- **Entries supplied**:
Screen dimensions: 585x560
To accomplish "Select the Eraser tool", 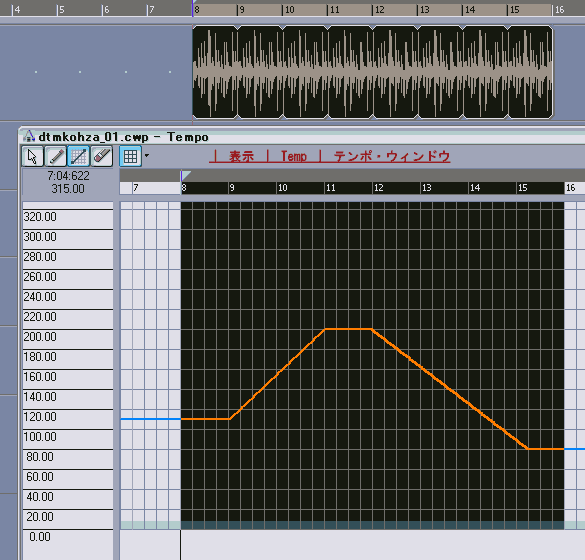I will (101, 156).
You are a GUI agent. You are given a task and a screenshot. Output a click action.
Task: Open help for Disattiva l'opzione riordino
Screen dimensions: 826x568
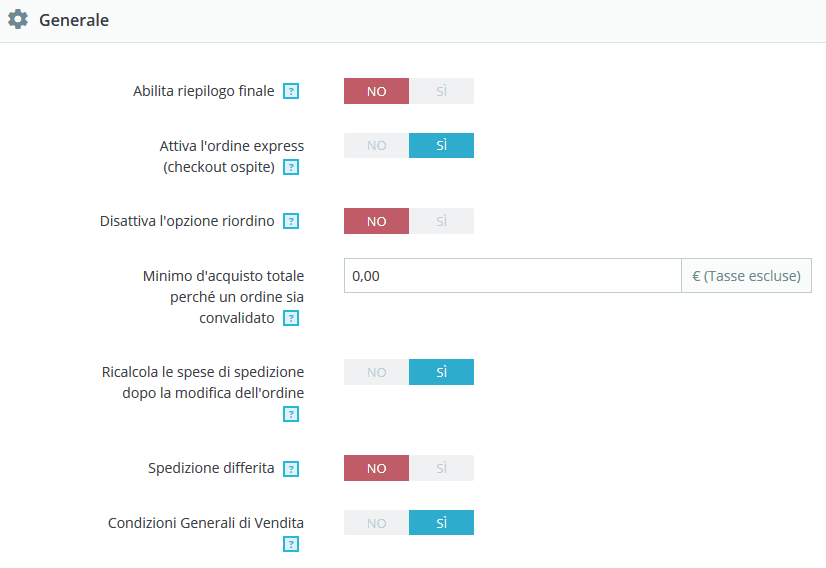tap(291, 221)
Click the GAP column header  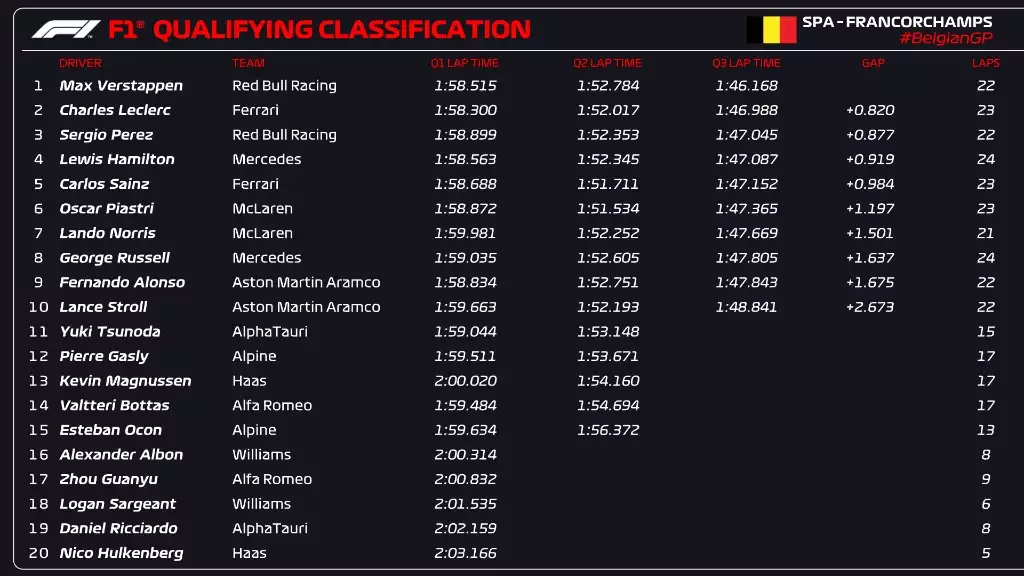tap(873, 63)
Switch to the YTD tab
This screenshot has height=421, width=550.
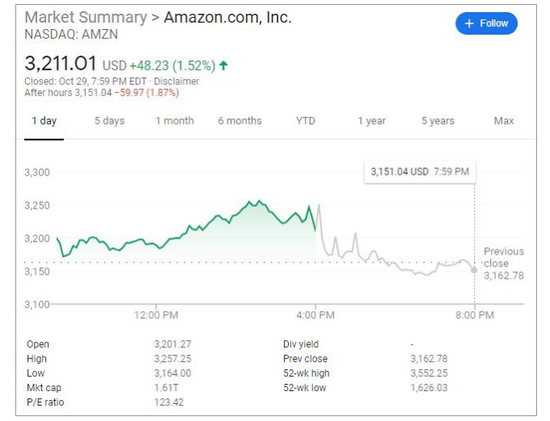pos(306,121)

- **Problem description**: Starting with the line that contains "Switch to the YTD tab", give the lines again exactly as they appear through the last line of the data, pictures excluded.

- **Your response**:
Switch to the YTD tab
This screenshot has height=421, width=550.
pos(306,121)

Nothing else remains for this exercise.